To allow for proper tissue healing, it is important to avoid horizontal and severely angled vertical incisions which may impair flap blood supply. Contraction of the severed collagen fibers that run perpendicular to the incision line may result in flap shrinkage. Incisions should also facilitate flap repositioning over solid bone and should avoid major muscle attachments. In general, the flap should be full thickness, and can be of an intra-sulcular, submarginal, semilunar, or papilla-preservation design.
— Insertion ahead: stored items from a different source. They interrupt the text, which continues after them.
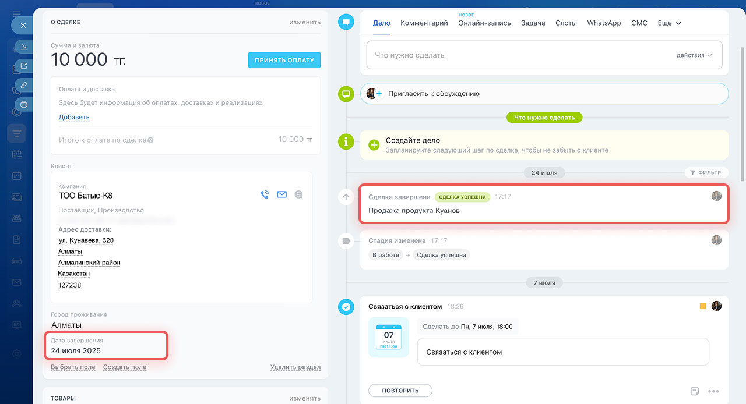Open deal in new window icon

coord(24,66)
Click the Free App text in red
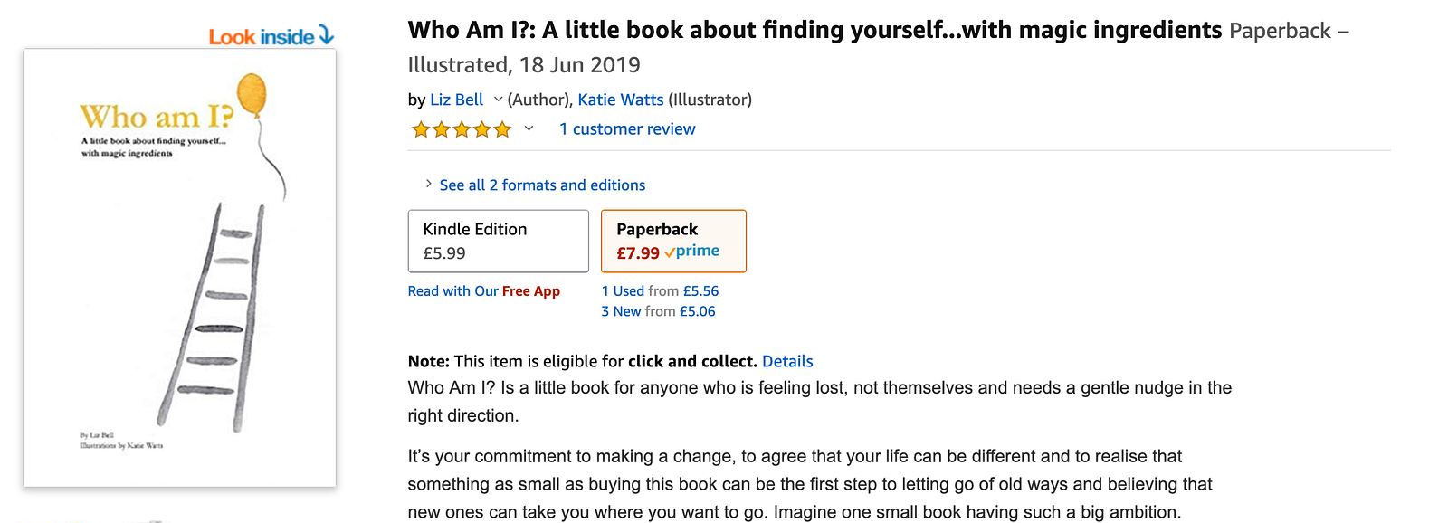The height and width of the screenshot is (523, 1448). [531, 291]
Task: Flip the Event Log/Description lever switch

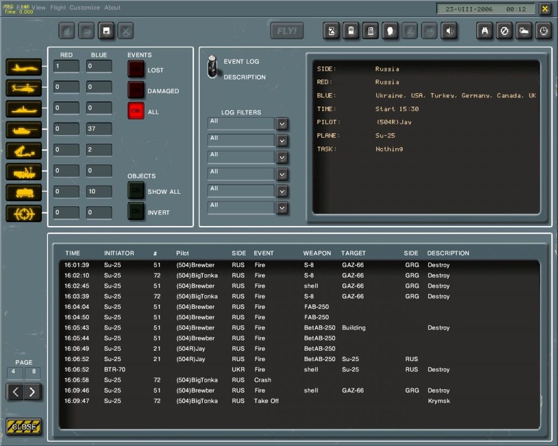Action: tap(211, 67)
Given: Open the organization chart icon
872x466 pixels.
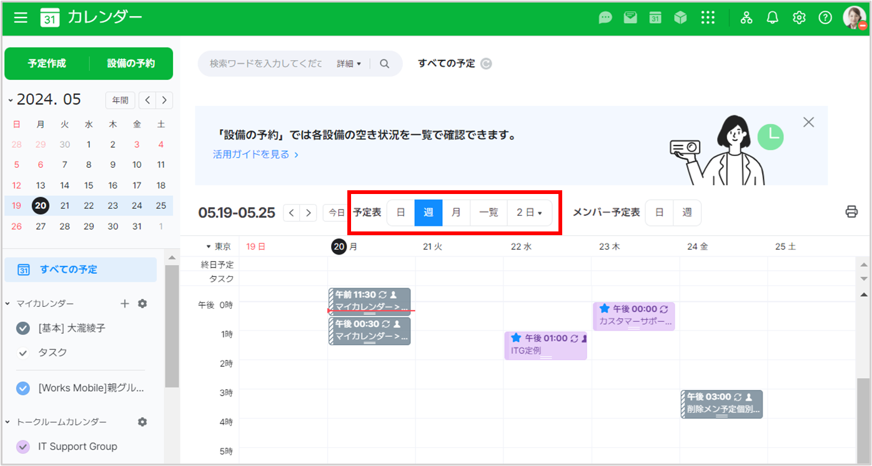Looking at the screenshot, I should click(746, 18).
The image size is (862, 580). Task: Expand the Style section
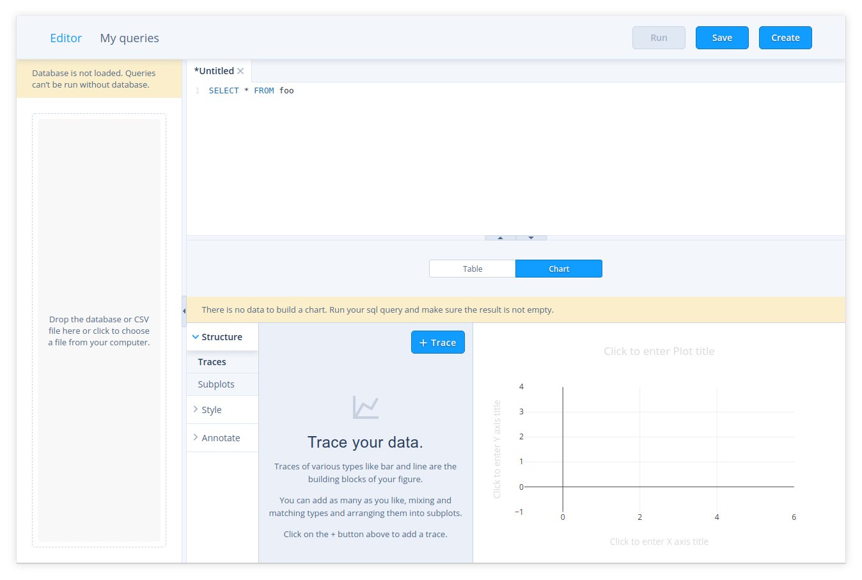tap(211, 410)
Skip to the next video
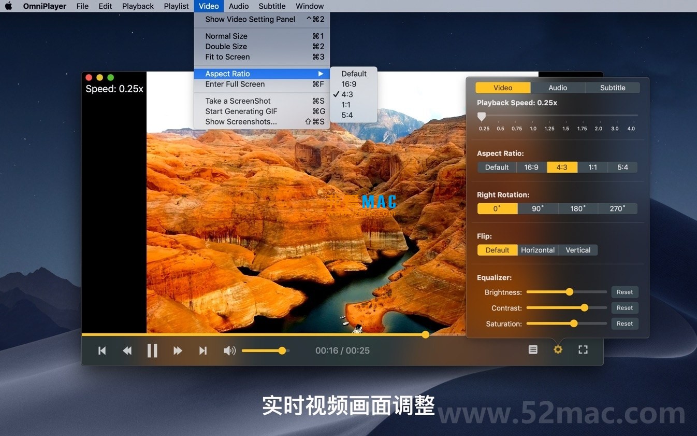 203,350
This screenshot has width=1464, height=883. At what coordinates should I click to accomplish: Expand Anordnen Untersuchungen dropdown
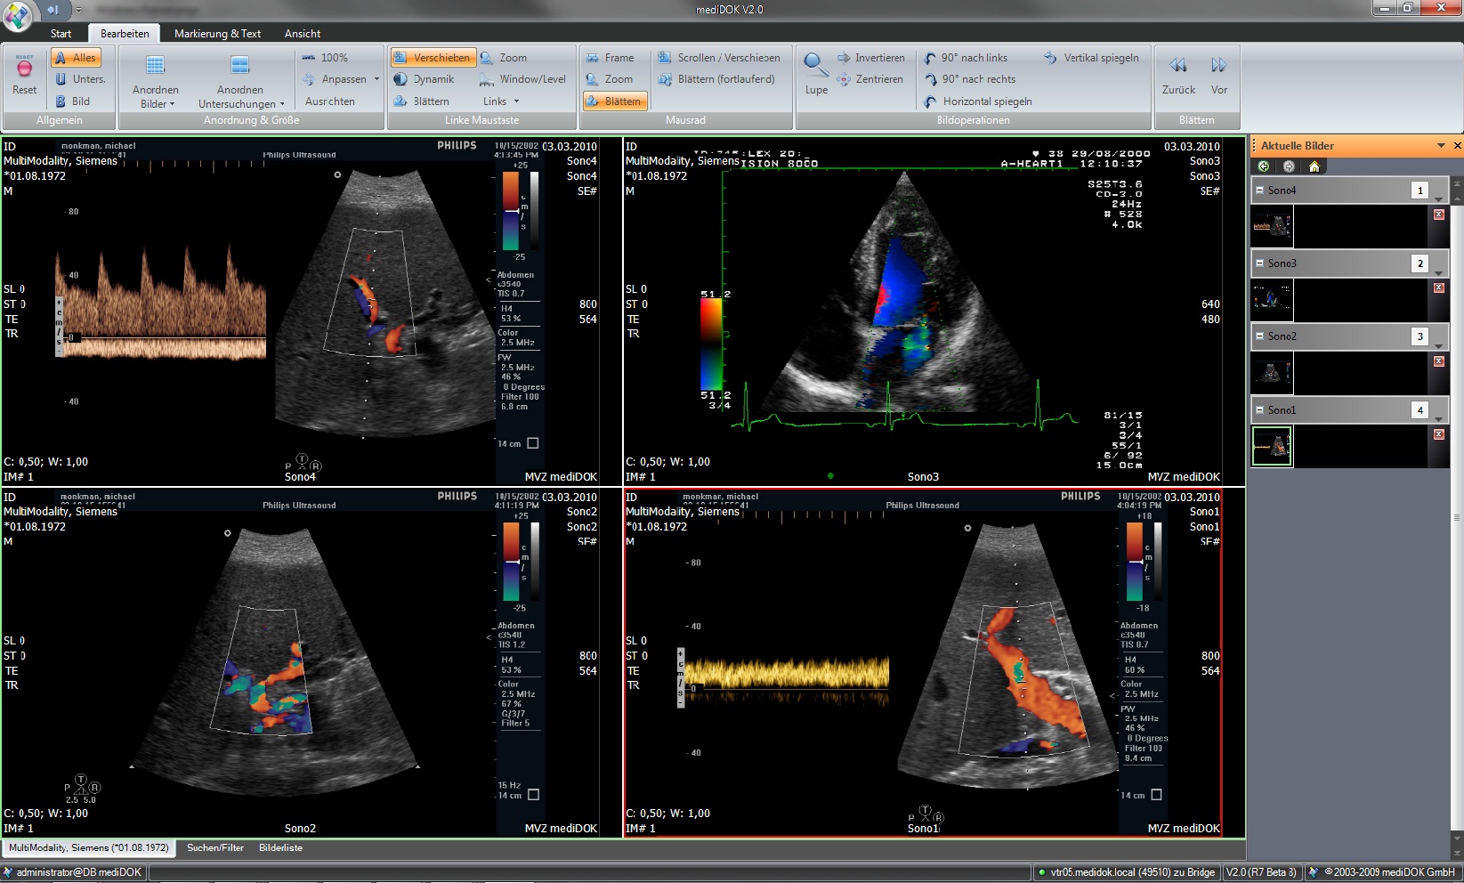[x=240, y=98]
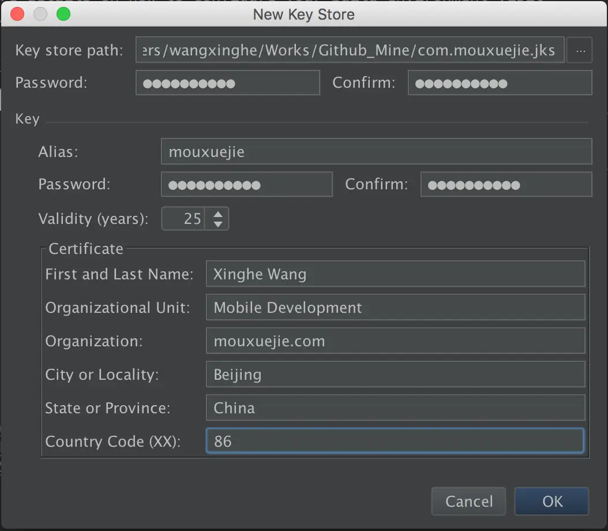The width and height of the screenshot is (608, 531).
Task: Click the Alias field showing mouxuejie
Action: (x=376, y=151)
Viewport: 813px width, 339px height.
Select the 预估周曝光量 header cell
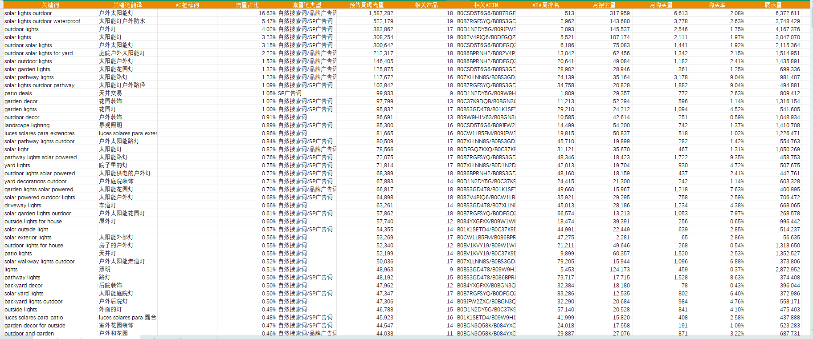(366, 5)
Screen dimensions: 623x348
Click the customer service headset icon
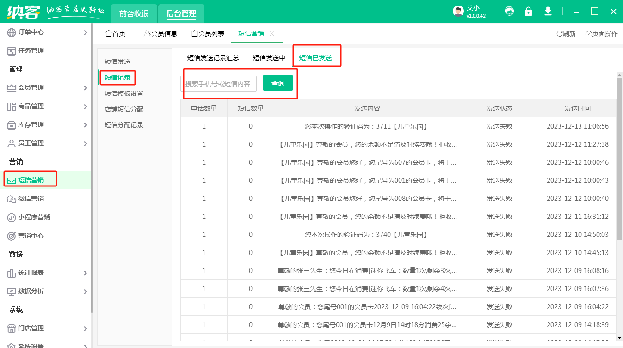pos(509,12)
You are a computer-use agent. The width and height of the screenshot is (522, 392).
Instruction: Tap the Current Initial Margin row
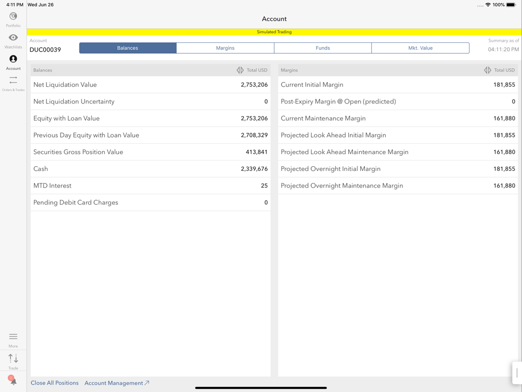pyautogui.click(x=398, y=85)
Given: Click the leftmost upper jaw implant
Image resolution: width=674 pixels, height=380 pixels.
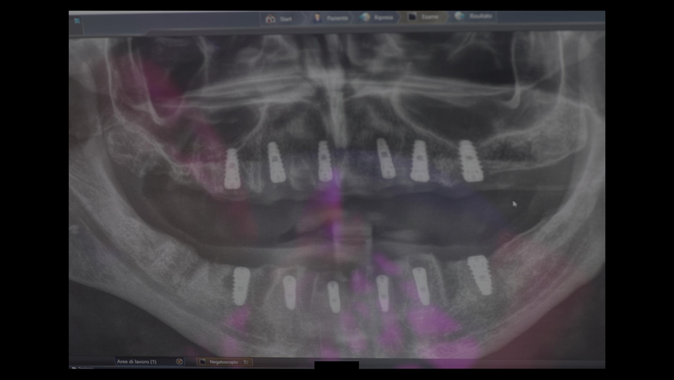Looking at the screenshot, I should tap(232, 168).
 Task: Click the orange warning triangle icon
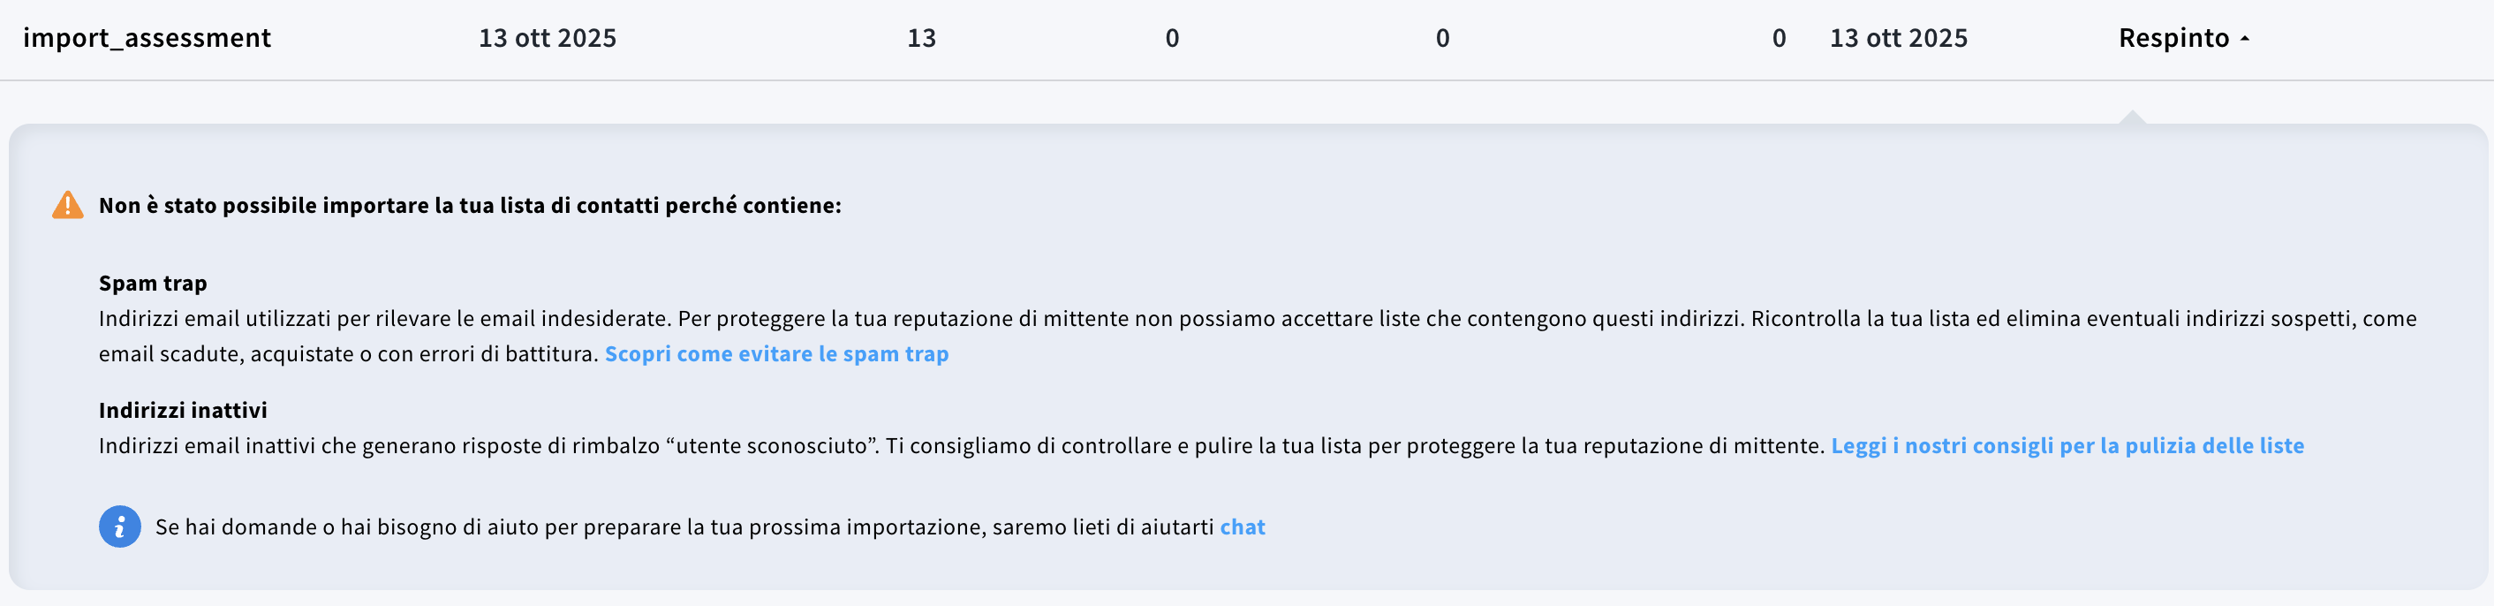coord(67,205)
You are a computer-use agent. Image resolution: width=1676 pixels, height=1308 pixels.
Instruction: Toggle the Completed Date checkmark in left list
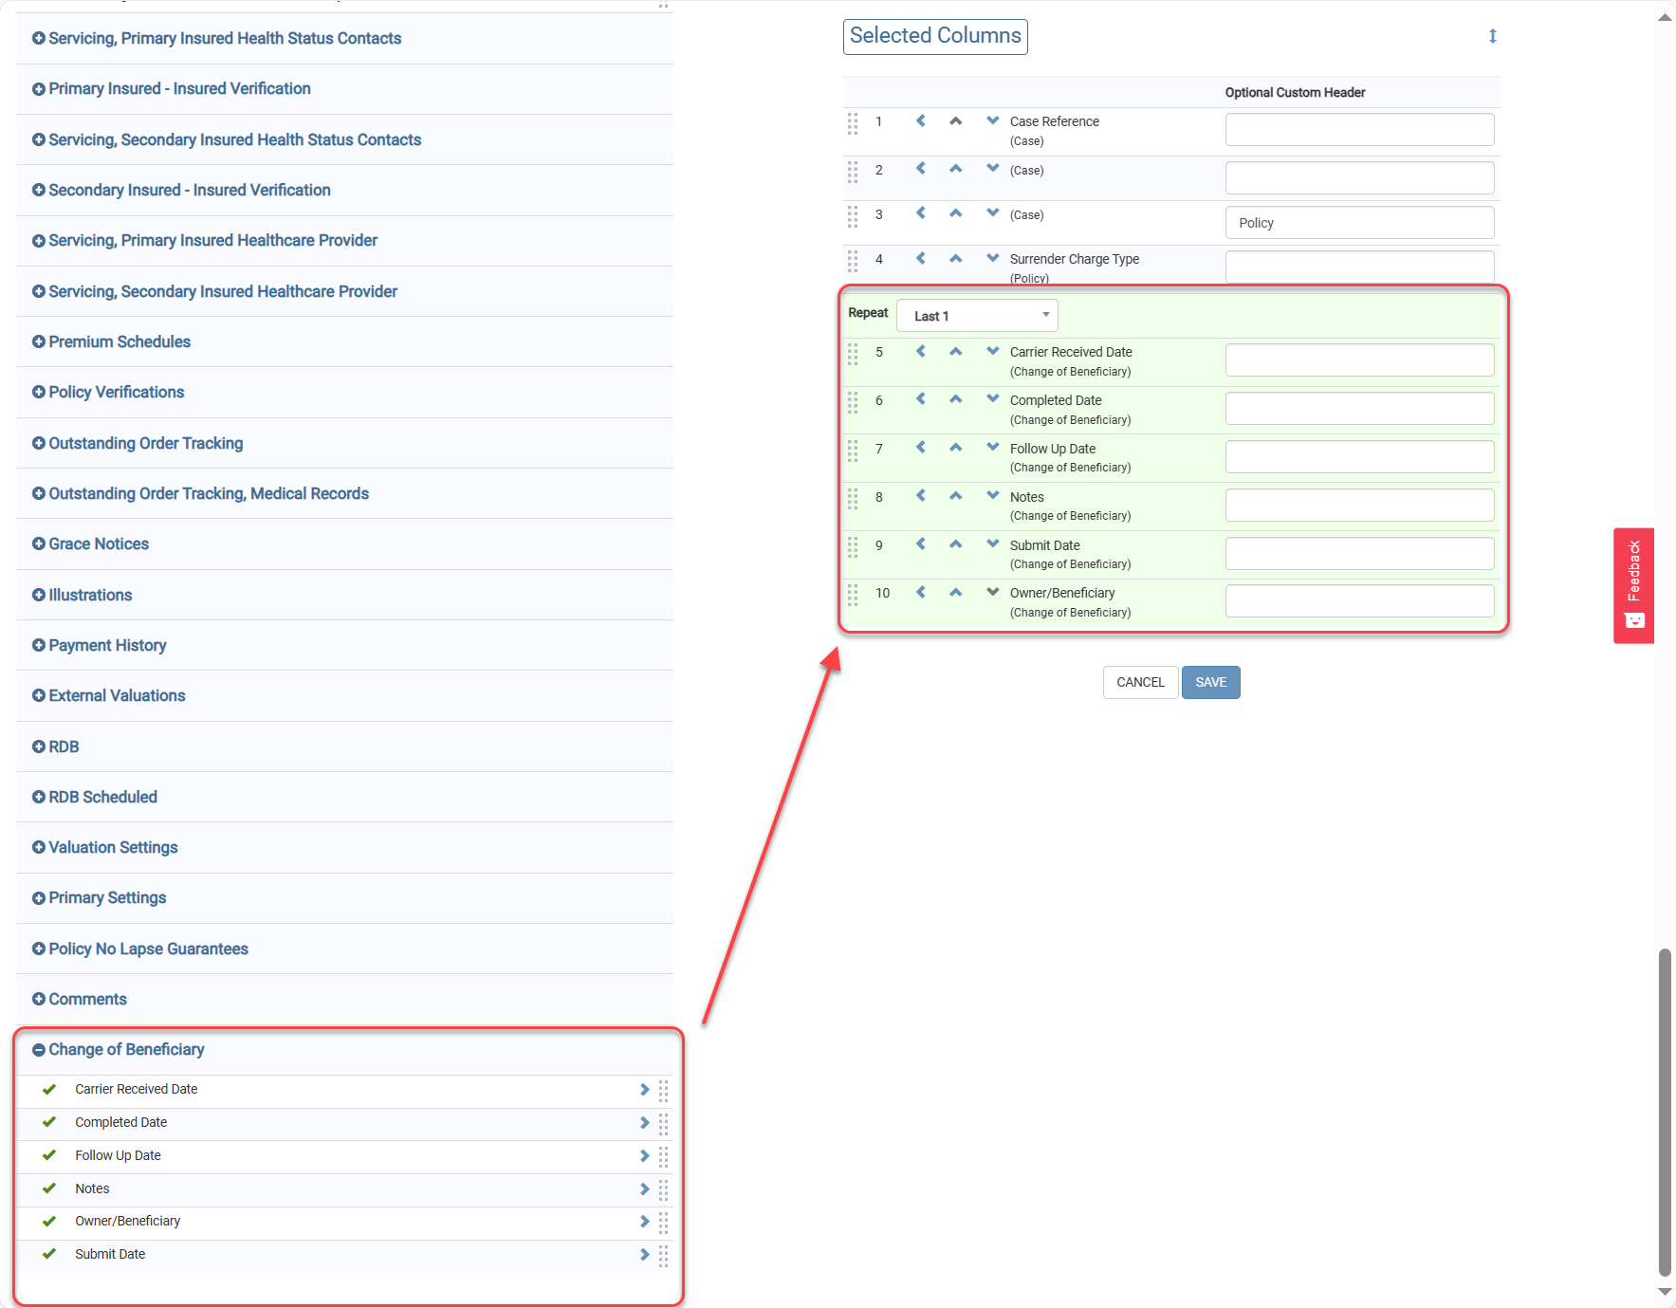(49, 1122)
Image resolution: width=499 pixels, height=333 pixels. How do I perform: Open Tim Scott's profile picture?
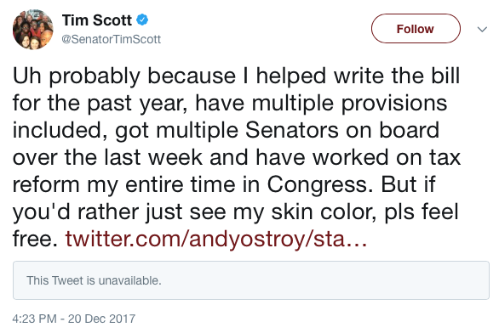(x=33, y=30)
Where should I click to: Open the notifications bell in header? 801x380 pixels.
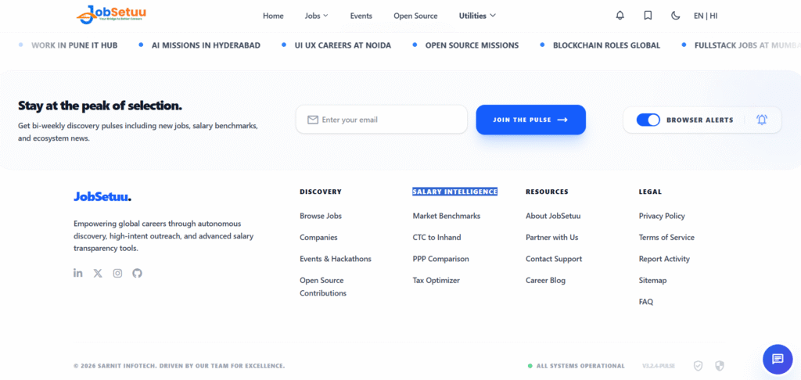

The papilla-preservation techniques were designed for guided tissue regeneration of intraosseous periodontal defects, where the flap design aims to provide primary wound closure, maintain flap integrity, and avoid early membrane exposure. It can be performed using the buccal papilla-based incision (PBI), or via a palatal approach to prevent scar formation at the aesthetic zone. Velvart et al (2004) showed that the type of marginal incision has both a short- and long-term effect on the degree of papillary recession. The PBI preserved papilla height and allowed predictable recession-free healing of up to 1 year. The complete mobilization of a papilla via a sulcular incision (SI) however resulted in a mean recession value of 0.98 mm at 1 year [18]. Taschieri et al (2016) also compared the PBI with SI but found no differences in recession change values [19]. A study by Azim et al (2020) found that despite the papillary height remaining constant, the mid-facial area of the tooth treated with endodontic microsurgery showed a high prevalence of gingival recession when SI or PBI were used [20]. A meta-analysis aiming to determine the effect of different incision designs in endodontic microsurgery on periodontal parameters identified six studies involving 401 teeth in 372 patients. There were no statistically significant differences between incision designs in any of the outcomes evaluated. However, the PBI presented the highest probability of being ranked the most effective incision to reduce buccal gingival recession, followed by the submarginal and intrasulcular incisions [21].
Passive repositioning and proper tissue approximation are crucial to avoid soft tissue healing complications. Improper use of sutures may lead to inflammation and delayed healing. The role of the suture is to attain wound closure and flap stabilization for several days. Synthetic, non-resorbable, monofilament suture materials are the most advantageous [22]. In vivo microbiological studies have shown that all sutures in all patients were found to contain bacteria. Overall, lower bacterial levels and better soft tissue healing were found around monofilament and synthetic sutures compared to multifilament and natural ones respectively [23,24,25].
Following closure of the soft tissue flap, adequate pressure must be placed to encourage haemotasis and reattachment of the periosteum. Post-surgical management is key to prevent any undesirable sequelae. This involves management of any post-operative bleeding, adequate wound care with gentle oral hygiene measures (toothbrushing and the use of an antibacterial mouthwash), soft diet and the avoidance of any strenuous activity. Although the incidence of undesirable post-operative sequelae is low, it should be reported immediately to the treating surgeon and managed promptly.
Conclusion
In patients undergoing surgical endodontic procedures in the aesthetic zone, each step of the procedure must be meticulously planned and executed by the treating clinician. The primary aim of eliminating disease should not detract from the secondary aim of ensuring an acceptable aesthetic outcome. Patients will have to be counselled on the risks involved and be given the appropriate options for corrective procedures in the event of complications.